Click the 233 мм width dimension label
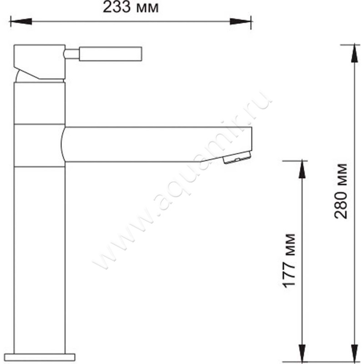pos(131,7)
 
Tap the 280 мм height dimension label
pos(340,191)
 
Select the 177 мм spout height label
pos(289,261)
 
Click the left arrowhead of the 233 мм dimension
pos(21,21)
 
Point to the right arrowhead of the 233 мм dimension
pos(241,21)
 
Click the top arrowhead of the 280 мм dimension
pos(354,53)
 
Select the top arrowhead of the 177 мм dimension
pos(302,169)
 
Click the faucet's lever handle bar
pos(111,54)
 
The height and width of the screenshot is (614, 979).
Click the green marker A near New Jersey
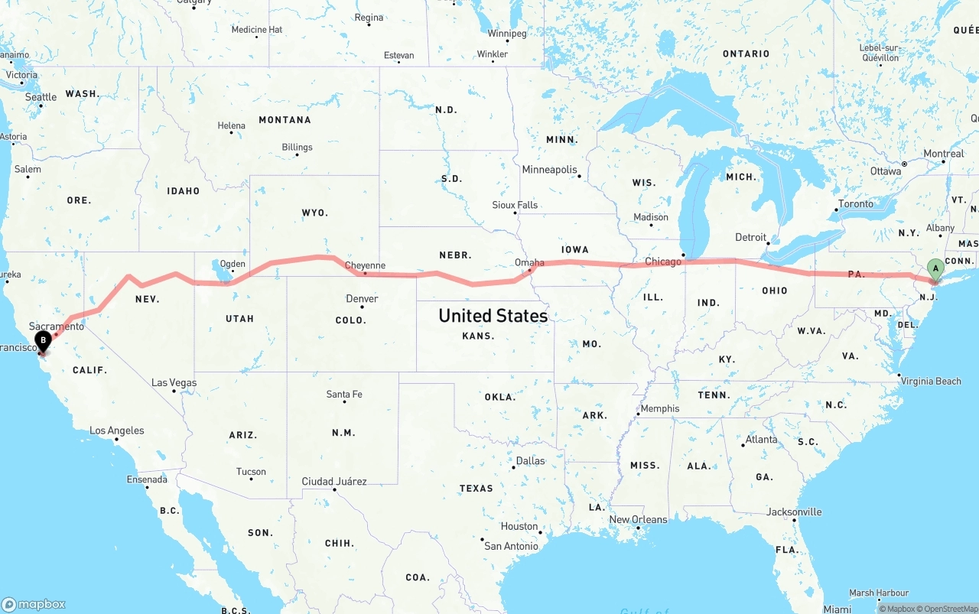[935, 269]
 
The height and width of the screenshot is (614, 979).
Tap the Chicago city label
[662, 262]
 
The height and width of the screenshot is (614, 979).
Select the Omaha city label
[529, 262]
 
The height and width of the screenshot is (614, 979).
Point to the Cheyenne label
[365, 265]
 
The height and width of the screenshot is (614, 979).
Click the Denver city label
[362, 298]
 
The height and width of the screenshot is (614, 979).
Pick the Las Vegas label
[174, 382]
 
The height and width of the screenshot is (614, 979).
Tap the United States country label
[493, 315]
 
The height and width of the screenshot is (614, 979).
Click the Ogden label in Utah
[233, 264]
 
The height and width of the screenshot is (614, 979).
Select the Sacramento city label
[57, 326]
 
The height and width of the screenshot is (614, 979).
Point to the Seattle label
[41, 97]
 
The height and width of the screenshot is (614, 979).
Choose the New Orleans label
[638, 519]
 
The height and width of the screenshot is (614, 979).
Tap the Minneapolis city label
[549, 169]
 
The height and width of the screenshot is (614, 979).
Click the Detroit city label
[750, 237]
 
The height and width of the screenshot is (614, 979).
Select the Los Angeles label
[116, 430]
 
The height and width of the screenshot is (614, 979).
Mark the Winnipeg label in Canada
[507, 34]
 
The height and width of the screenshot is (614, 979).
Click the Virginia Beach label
[930, 381]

------

*Your task*
Update the material from its beginning through the line containing "pos(354,53)", inclusive, by replacing "arrowhead" with "arrow tip" and leaving everything else unchanged. Omit the pictures from your answer.

*Result below*
Click the 233 мм width dimension label
pos(131,7)
 
Tap the 280 мм height dimension label
pos(340,191)
 
Select the 177 мм spout height label
pos(289,261)
 
Click the left arrow tip of the 233 мм dimension
pos(21,21)
 
Point to the right arrow tip of the 233 мм dimension
pos(241,21)
 
Click the top arrow tip of the 280 мм dimension
pos(354,53)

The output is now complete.